Reform of Section 230 must start with a discussion among people from both the right and the left, who may not agree, but might come away with a better understanding of the problem as well as a new way of approaching a solution. The discussion should focus on whether, and on what bases, social media companies should be granted protection from liability for what is posted on their platforms.
At a minimum, any immunity must be based upon the obligation (and not the discretionary right) of these companies to take down incitements to violence, true threats, deliberate and intentional harassment, and content that is otherwise illegal under law, such as language constituting libel.
Immunity must also be based upon standards that are transparent so that it is clear what speech social media must and cannot allow. The discussion should consider the creation of a list of the types of prohibited speech that would be written into Section 230, with specific examples of each, that can guide social media companies in meeting their obligations.
These companies should not remove types of speech that are not on the list, in order to promote broad conversation. The participants also need to focus on how constitutionally protected speech, such as hate speech, which is protected under the First Amendment, should be handled by social media. In my opinion, full discussion and the development of standards offer the only solution.
Social media companies have the constitutional right to remove or allow whatever speech they want. But this practice poses a serious threat to social media users who want to engage in online debate. Politicians on both sides of the aisle have expressed concern that social media companies could remove those who do not agree with the views of the owners of the platforms.
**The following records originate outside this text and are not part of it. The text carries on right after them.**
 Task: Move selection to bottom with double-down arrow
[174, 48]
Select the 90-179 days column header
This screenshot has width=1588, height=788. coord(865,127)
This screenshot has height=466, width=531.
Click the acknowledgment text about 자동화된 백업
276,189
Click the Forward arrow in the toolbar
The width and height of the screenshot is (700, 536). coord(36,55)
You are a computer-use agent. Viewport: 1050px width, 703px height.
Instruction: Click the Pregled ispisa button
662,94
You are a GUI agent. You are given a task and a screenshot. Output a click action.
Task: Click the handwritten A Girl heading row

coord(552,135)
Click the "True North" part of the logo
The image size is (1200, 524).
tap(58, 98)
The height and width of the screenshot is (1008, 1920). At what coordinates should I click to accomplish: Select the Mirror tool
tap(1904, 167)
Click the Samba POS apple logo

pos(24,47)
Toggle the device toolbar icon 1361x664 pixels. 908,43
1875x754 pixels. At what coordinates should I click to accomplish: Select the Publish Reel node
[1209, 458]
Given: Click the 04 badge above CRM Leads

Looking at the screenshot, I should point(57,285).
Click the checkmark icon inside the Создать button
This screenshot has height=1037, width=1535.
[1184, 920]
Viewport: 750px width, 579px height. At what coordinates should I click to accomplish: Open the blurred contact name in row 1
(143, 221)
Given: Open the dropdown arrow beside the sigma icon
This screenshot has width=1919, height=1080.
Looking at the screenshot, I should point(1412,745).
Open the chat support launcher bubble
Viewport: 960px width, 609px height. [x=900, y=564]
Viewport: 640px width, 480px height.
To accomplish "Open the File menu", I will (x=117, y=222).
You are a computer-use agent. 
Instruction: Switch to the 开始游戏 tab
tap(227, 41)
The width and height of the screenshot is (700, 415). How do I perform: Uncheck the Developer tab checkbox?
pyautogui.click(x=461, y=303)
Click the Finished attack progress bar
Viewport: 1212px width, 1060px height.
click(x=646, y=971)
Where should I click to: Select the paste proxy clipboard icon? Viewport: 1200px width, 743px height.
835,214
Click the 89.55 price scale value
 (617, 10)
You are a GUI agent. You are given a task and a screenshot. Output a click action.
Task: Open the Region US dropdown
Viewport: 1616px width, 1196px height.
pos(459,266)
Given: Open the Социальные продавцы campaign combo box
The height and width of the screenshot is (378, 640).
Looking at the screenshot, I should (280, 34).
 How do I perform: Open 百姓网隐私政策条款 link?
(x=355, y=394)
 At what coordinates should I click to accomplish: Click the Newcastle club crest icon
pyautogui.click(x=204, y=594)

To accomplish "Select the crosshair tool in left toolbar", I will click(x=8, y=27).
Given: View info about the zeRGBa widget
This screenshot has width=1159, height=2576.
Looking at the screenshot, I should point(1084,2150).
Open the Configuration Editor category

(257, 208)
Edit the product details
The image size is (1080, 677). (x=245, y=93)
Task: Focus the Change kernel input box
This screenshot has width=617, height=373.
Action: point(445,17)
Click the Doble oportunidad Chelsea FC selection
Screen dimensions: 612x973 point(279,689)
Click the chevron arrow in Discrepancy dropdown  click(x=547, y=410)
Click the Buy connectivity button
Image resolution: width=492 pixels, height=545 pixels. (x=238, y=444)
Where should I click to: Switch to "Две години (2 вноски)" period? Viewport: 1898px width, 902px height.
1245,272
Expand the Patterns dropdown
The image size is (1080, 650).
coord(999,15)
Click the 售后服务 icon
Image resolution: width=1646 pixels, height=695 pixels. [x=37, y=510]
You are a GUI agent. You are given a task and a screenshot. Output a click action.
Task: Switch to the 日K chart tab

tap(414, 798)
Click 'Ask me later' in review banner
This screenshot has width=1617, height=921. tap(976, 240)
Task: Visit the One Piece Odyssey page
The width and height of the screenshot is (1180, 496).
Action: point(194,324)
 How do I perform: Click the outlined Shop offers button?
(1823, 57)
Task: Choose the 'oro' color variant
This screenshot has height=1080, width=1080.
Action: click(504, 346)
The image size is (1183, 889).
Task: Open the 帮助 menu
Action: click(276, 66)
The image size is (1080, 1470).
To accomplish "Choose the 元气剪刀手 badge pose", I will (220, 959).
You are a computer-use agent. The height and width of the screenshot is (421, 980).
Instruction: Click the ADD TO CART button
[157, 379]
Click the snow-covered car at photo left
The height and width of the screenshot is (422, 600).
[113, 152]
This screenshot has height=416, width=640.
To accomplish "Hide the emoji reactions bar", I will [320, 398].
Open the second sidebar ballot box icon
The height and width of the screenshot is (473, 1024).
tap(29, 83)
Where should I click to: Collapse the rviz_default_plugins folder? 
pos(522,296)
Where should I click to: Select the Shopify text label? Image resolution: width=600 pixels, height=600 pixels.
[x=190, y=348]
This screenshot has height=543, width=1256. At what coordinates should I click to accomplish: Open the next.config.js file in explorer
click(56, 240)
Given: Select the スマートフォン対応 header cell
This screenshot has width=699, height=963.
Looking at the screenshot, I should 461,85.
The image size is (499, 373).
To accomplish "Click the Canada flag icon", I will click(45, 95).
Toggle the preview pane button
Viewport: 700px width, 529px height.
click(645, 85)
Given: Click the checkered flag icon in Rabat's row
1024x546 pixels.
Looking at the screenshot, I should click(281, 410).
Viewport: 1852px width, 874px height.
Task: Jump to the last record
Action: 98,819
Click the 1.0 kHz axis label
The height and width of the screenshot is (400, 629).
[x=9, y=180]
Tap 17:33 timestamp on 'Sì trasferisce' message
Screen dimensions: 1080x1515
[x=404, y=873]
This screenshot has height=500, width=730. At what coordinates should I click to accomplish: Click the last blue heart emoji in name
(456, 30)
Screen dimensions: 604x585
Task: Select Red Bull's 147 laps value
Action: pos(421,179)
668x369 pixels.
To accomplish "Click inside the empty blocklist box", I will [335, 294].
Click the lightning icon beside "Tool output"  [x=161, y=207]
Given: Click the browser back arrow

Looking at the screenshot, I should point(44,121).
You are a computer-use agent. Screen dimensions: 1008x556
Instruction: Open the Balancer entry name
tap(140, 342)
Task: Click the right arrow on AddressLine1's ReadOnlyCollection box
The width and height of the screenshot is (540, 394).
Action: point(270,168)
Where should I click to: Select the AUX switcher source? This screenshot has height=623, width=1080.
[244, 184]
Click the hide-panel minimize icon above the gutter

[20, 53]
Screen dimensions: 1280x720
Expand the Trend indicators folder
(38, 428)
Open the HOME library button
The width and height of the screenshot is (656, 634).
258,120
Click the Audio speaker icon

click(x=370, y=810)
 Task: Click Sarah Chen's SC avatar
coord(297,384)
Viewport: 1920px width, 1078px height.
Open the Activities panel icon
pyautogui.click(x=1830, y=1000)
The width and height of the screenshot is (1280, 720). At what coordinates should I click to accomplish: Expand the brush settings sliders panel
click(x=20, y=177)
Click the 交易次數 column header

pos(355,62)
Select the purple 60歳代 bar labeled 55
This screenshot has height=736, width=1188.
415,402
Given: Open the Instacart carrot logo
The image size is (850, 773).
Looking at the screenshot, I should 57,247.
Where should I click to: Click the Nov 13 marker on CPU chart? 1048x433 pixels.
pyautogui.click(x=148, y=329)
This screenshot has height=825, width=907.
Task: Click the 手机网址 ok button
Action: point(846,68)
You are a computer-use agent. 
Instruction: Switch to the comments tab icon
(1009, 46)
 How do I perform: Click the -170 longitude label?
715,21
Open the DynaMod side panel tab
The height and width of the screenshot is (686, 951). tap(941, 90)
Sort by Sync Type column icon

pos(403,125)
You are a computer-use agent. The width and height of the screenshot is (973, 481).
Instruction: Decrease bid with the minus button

This use would be evocative of McCarthyism, where the allegation of affiliation with Communist sympathizers was sufficient to condemn a person. Sen. Joseph McCarthy was eventually shut down in an effort started by Sen. Margaret Chase Smith, the only female member of the Senate, in her Declaration of Conscience speech in 1950. Her words still reverberate today with startling prescience:
“The American people are sick and tired of being afraid to speak their minds lest they be politically smeared as Communists or Fascists by their opponents. Freedom of speech is not what it used to be in America. It has been so abused by some that it is not exercised by others....As an American, I want to see our nation recapture the strength and unity it once had when we fought the enemy instead of ourselves.”
Reform of Section 230 would be an important step in limiting the abuse of free speech and in building tolerance.
Raymond J. Termini is a retired Dallas lawyer, formerly a partner with Patton Boggs LLP.